10. Derivative Financial Instruments

    Commodity Instruments

        The Company's primary risk management objective is to manage volatility in its cash flows. The Company has a committee comprised of the senior management team that oversees all of the risk management activity and continually monitors the Company's risk management program and expects to continue to adjust its financial positions as conditions warrant. The Company uses mark-to-market accounting for its non-trading commodity derivative instruments, accordingly, the volatility in any given period related to unrealized gains or losses can be significant to the overall financial results of the Company; however, management ultimately expects those gains and losses to be offset when they become realized. The Company does not have any trading derivative financial instruments.

16


        The Company utilizes a combination of fixed-price forward contracts, fixed-for-floating price swaps and options on the over-the-counter ("OTC") market. The Company may also enter into futures contracts traded on the New York Mercantile Exchange ("NYMEX"). Swaps and futures contracts allow the Company to manage volatility in its margins because corresponding losses or gains on the financial instruments are generally offset by gains or losses in its physical positions.

## Tasks and exercises
(1) Copy the derivatives excerpt word for word, starting at "The Company's primary" and ending at "derivative financial instruments.".
(2) Using the derivatives excerpt, decide whether each statement agrees with it, and answer yes or no with the deciding words quoted exactly. (a) The Company holds trading derivative financial instruments. (b) The Company may enter into futures contracts traded on the New York Mercantile Exchange. (c) A committee made up of the senior management team oversees the Company's risk management activity.
The items after the derivatives excerpt have no connection to it.

## Data entries
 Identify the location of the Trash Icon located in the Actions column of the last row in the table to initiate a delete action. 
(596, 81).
--
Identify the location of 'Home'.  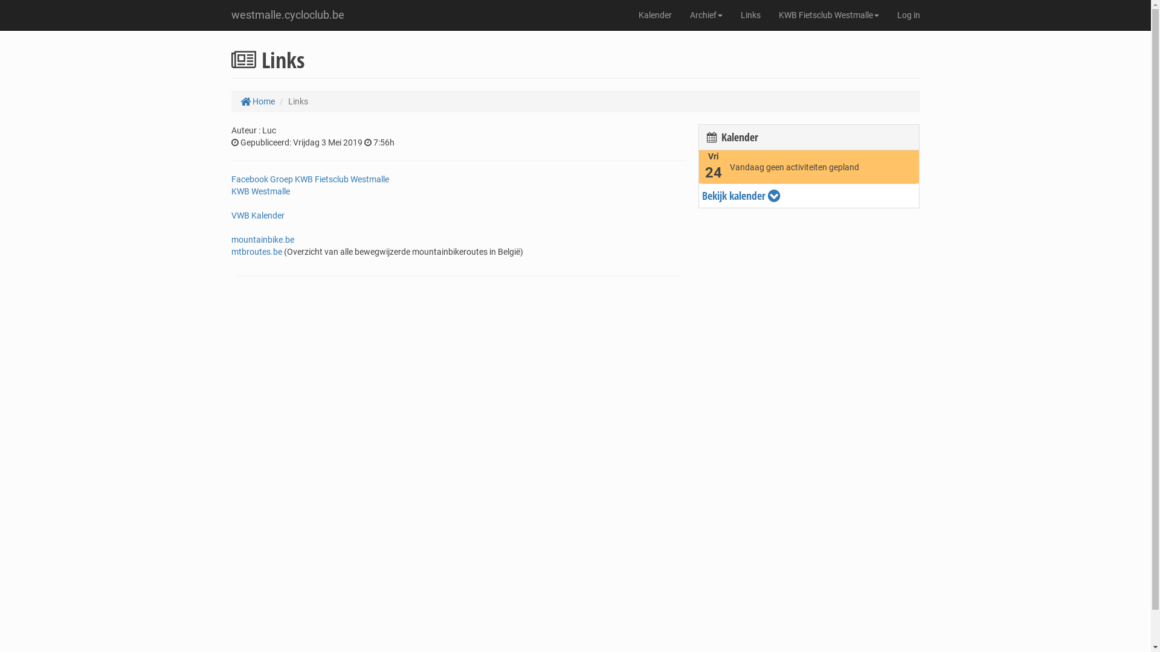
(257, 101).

## Correct answers
(1)
The Company's primary risk management objective is to manage volatility in its cash flows. The Company has a committee comprised of the senior management team that oversees all of the risk management activity and continually monitors the Company's risk management program and expects to continue to adjust its financial positions as conditions warrant. The Company uses mark-to-market accounting for its non-trading commodity derivative instruments, accordingly, the volatility in any given period related to unrealized gains or losses can be significant to the overall financial results of the Company; however, management ultimately expects those gains and losses to be offset when they become realized. The Company does not have any trading derivative financial instruments.

(2)
(a) No: "The Company does not have any trading derivative financial instruments."
(b) Yes: "The Company may also enter into futures contracts traded on the New York Mercantile Exchange"
(c) Yes: "The Company has a committee comprised of the senior management team that oversees all of the risk management activity"